“Let me see, how shall I word it?”

“I will tell you,” he said, his voice trembling. “Write where those papers are, or by God it will be your last moment alive.”

I was turning to look at him when I felt the cold circle or pistol barrel pressed to my head.

Move, I dared not, for I knew that at the least sign of resistance from me he would fire. I saw how he had reasoned. He believed that I alone knew where the papers were, and that if he shot me the secret would die with me. If I refused to write what he demanded, he would kill me and take the risk of their never being found; while if I did tell him, he would kill me just the same and get the papers afterwards.

But my precautions spelt checkmate to his ingenious scheme. Bitterly as he hated me, I knew he would not indulge his hatred at the expense of his own inevitable ruin.

“I will write something you had better read,” I said steadily, and wrote: “I have placed the papers where, if anything happens to me, the one set will pass at once into the hands of the Embassy”—I named the Power concerned—“and the other set straight to the Czar.”

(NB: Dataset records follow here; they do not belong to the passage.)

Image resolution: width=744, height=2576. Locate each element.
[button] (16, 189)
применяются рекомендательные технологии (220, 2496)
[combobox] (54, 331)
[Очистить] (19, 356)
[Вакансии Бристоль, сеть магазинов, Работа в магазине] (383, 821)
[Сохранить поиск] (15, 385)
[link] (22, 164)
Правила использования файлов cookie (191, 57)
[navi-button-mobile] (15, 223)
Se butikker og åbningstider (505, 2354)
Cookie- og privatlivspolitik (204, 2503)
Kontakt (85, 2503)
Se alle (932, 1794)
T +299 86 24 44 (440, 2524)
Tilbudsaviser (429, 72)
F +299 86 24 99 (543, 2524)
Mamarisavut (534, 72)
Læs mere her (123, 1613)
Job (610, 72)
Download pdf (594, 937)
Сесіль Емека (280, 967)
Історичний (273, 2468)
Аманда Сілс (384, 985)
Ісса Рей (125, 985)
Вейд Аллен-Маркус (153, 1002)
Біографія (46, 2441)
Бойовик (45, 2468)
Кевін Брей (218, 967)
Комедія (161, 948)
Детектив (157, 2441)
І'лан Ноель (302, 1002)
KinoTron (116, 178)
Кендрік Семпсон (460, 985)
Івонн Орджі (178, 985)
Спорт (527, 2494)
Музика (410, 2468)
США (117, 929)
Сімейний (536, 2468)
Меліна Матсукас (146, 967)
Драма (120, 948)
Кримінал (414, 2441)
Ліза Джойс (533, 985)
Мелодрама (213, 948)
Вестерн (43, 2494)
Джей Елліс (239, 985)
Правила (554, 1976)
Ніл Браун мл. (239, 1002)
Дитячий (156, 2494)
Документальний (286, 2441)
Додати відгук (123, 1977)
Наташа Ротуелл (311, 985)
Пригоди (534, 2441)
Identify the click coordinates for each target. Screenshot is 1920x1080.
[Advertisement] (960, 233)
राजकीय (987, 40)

I ceased writing and felt the pressure of the barrel increase as he bent forward to read the words. He gave such a start that I wondered his fingers did not pull the trigger.

“I was only testing you,” he said, then, and he tossed the revolver back in the drawer from which he had secretly taken it.

“Testing my folly, you mean, Prince Kalkov,” I said as I rose. “Seeing whether I was fool enough to put my finger in the cobra’s mouth without making sure that the fangs were drawn.”

“I am sorry. I was not myself,” he said, his voice strangely weak; and he fell into the lounge chair where I had been sitting, and lay there ashen white and trembling, so that I thought he would faint.